Susan vive una vida de ensueño, que es su existencia real: se mueve en ambientes de lujo, relacionados con el mundo del arte, pero hay algo en todo ello que le hace experimentar todo lo que le rodea como algo vacío, casi como si viviera en una burbuja. La llegada de un manuscrito procedente de su exmarido Edward, crea en su existencia una intensa conmoción, como si volviera a una patria abandonada en la que su vida era más convencional y a la vez sometida a las inclemencias del azar.
Desde luego, lo más interesante de Animales nocturnos es el relato dentro del relato que nos ofrece Edward: una auténtica pesadilla que ninguno de nosotros querría experimentar, en la que lo meramente desagradable y molesto da paso a lo grotesco y de ahí a lo terrible. El ángel salvador de los restos del naufragio del protagonista va a ser un sheriff violento y de vuelta de todo (interpretado por el siempre magnífico Michael Shannon), uno de esos seres que cree conocer la psicología criminal mejor que cualquier especialista, por haber estado trabajando cerca de ella durante toda su vida profesional y que, para más inri, padece un cáncer terminal, por lo que no le importaría en absoluto llevarse con él a la tumba a un par de tipos. Aquí se repite el viejo discurso acerca de si es mejor o no tomarse la justicia por la propia mano, aunque sea meramente a través de la ficción.

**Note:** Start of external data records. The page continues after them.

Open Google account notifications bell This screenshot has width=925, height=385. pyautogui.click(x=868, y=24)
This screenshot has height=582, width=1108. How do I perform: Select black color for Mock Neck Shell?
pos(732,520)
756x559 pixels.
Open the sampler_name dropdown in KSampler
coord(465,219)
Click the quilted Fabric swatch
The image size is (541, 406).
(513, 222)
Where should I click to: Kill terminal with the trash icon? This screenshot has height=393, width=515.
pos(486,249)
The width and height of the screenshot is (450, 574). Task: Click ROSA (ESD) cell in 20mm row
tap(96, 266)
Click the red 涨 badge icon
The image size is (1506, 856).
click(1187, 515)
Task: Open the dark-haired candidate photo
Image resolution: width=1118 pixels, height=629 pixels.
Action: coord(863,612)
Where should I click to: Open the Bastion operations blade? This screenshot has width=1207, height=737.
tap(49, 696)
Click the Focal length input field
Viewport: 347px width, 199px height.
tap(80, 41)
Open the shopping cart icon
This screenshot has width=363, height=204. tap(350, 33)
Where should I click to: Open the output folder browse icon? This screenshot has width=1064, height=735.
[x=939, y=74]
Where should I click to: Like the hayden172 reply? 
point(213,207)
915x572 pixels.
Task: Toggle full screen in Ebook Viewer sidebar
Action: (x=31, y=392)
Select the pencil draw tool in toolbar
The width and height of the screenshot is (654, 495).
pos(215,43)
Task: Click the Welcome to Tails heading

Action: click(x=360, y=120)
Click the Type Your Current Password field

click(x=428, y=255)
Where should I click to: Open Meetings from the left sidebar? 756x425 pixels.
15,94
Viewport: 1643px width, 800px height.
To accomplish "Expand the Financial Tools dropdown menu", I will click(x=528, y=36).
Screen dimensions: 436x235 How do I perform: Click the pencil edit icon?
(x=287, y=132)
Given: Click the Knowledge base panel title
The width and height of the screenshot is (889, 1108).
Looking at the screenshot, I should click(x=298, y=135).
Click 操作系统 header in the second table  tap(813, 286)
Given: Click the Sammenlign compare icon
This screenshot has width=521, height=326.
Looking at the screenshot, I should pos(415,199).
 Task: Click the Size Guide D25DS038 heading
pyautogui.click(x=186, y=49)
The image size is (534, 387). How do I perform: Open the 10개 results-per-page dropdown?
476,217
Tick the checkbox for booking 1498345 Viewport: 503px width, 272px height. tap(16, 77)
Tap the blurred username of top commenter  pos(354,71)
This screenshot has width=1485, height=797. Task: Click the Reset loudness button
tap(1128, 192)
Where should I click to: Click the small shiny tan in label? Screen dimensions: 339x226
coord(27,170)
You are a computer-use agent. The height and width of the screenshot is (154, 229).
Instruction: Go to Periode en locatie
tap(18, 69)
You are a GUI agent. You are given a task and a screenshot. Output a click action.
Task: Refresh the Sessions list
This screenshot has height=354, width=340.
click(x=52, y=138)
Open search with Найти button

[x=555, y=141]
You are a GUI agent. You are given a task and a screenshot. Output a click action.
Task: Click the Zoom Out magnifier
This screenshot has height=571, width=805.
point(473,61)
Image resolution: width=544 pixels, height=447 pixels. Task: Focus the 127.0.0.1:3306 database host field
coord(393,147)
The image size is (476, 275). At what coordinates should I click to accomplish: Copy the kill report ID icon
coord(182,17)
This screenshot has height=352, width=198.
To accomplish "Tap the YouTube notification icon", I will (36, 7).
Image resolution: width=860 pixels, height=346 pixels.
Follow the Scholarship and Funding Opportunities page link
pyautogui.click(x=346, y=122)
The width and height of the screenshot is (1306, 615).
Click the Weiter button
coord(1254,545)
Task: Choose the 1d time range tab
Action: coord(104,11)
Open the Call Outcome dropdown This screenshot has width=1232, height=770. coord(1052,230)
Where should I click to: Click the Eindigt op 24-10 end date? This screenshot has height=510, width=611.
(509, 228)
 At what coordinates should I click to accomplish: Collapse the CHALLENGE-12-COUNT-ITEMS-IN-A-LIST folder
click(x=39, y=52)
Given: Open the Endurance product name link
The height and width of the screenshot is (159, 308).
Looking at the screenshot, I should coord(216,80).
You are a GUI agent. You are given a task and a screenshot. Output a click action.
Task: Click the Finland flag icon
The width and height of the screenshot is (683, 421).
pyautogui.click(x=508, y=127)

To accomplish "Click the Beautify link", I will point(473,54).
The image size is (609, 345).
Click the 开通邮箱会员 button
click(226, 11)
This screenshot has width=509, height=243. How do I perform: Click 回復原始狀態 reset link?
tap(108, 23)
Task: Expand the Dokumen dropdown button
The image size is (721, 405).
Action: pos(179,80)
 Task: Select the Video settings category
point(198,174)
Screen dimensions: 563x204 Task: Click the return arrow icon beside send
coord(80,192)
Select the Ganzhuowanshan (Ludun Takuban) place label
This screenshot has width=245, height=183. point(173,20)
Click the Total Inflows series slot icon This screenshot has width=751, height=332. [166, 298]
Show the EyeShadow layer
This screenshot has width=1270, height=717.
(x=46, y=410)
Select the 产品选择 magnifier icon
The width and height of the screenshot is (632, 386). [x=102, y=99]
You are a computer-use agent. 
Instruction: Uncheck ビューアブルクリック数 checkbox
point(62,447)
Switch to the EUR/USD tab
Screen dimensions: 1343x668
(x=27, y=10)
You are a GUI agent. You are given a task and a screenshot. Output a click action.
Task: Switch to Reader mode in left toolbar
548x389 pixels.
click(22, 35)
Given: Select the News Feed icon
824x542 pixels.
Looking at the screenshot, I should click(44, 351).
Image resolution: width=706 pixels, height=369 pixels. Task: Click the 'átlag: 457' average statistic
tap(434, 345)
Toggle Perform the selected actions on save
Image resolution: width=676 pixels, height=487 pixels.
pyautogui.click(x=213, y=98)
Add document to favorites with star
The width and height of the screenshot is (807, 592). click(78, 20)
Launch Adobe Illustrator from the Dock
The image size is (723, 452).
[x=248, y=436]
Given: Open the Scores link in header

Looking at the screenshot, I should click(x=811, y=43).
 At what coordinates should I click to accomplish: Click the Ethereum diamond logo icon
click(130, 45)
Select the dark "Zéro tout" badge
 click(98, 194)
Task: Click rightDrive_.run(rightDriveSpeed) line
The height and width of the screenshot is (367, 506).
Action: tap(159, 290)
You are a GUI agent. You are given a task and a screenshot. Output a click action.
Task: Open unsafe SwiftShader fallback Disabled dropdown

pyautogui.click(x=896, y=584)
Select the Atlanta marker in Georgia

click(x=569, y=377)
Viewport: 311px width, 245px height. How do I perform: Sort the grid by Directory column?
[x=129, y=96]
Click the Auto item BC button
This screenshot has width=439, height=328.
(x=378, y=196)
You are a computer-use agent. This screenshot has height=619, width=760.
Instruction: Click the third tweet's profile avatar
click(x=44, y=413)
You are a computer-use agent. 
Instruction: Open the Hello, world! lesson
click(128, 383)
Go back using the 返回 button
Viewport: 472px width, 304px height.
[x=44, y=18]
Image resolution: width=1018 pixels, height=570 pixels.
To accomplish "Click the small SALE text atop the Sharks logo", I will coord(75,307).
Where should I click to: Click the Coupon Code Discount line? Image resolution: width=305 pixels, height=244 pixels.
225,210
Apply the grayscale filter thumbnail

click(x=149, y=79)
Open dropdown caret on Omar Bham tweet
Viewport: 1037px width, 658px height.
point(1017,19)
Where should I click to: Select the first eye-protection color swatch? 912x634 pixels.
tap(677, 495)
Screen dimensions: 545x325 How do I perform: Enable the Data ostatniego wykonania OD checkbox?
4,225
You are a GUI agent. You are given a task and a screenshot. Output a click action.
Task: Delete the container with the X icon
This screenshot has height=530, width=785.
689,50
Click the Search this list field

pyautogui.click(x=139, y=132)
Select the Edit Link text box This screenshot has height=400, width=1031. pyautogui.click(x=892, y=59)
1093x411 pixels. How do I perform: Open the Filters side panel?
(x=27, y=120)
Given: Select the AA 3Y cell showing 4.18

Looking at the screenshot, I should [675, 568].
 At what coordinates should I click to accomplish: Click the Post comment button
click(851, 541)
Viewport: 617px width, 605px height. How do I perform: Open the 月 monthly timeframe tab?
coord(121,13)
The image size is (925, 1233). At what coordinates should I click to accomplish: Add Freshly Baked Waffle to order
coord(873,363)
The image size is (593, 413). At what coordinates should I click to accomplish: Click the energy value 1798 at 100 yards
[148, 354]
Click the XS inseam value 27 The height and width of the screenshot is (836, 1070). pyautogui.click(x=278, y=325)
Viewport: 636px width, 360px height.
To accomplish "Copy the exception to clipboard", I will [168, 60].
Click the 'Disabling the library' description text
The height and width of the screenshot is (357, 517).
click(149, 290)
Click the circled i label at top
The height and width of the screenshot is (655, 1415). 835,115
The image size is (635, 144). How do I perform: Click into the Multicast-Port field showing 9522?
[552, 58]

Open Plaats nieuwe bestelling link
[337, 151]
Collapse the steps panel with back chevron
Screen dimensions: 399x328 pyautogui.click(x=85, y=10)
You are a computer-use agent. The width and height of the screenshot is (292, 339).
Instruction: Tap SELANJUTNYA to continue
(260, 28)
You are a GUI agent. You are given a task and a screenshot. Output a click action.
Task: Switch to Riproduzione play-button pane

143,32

Me entero de que la película se basa en una novela, Tres noches, de Austin Wright, del que celebramos hace unos años un club de lectura al que no pude asistir - y, por consiguiente, tampoco leí el libro - . Ahora tampoco creo que me acerque a él, puesto que no me gusta hacerlo después de haber visto la versión cinematográfica. Si hay que ponerle un pero a Animales nocturnos es que Ford abusa mucho de su interés estético y esto a veces va en detrimento de la trama.